In the traditional RAG framework, the basic retrieval units are normally short but the retriever needs to scan over a massive amount of units to find the relevant piece. Such an imbalanced puts too much pressure on the retriever, which needs to recall a huge amount of units, such as the top-100 or even more, combined with additional complex re-ranker to achieve great performance. Moreover, short retrieval units can lead to semantic incompleteness due to document truncation. This can lead to information loss, ultimately restricting the end performance.
In order to alleviate the imbalance, a new framework is proposed called LongRAG, which places greater emphasis on recall, aiming to retrieve relevant context with much coarse granularity. This shifts more burden from the retriever to the reader to extract the exact answers from the relevant context.
LongRAG consists of two components: the “long retriever” and the “long reader”. Long Retriever will identify coarse relevant information for the given query by searching through all the long retrieval units in the corpus. The top 4 to 8 retrieval units are concatenated as the retrieved long context for the next step.
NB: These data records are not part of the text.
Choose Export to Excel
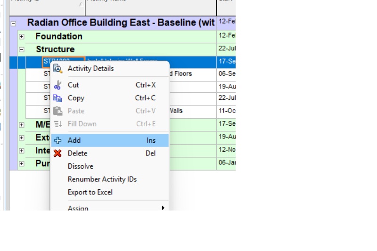point(90,192)
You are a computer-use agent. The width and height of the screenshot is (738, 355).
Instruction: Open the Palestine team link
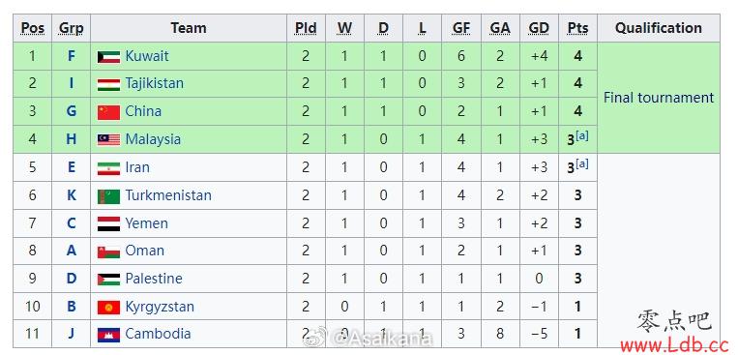click(154, 279)
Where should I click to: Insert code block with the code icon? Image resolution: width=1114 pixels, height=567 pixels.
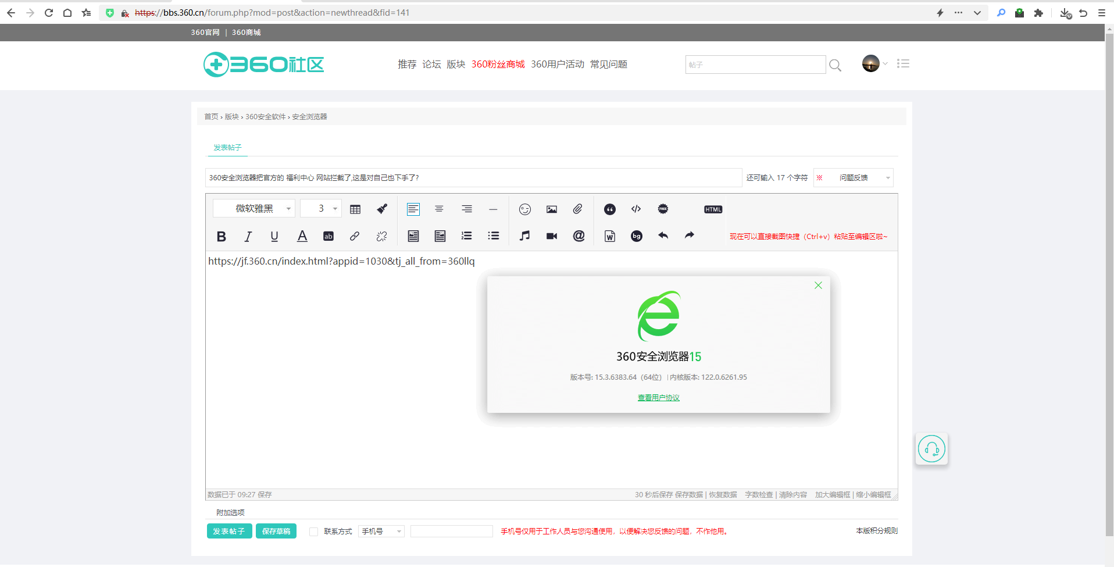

Long Reader, here long reader will further extract answers from the concatenation of retrievals, which is normally around 30K tokens. Finally, a simple prompt is used with an existing long-context LM (like Gemini or GPT4) with the question to produce the answers.
LongRAG processes the entire Wikipedia into 4K-token units, which is 30x longer than before. By increasing the unit size, it significantly reduces the total units from 22M to 600K. This significantly lowers the burden of retriever, which leads to a remarkable retrieval score: answer recall@1=71% on NQ (previously 52%) and answer recall@2=72% (previously 47%) on HotpotQA (full-wiki).
Then the top-k retrieved units (≈ 30K tokens) are fed to an existing long-context LLM to perform zero-shot answer extraction. Without requiring any training, LongRAG achieves an EM of 62.7% on NQ and 64.3% on HotpotQA (full-wiki), which is on par with the SoTA model. Our study offers insights into the future roadmap for combining RAG with long-context LLMs.
Paper : https://arxiv.org/pdf/2406.15319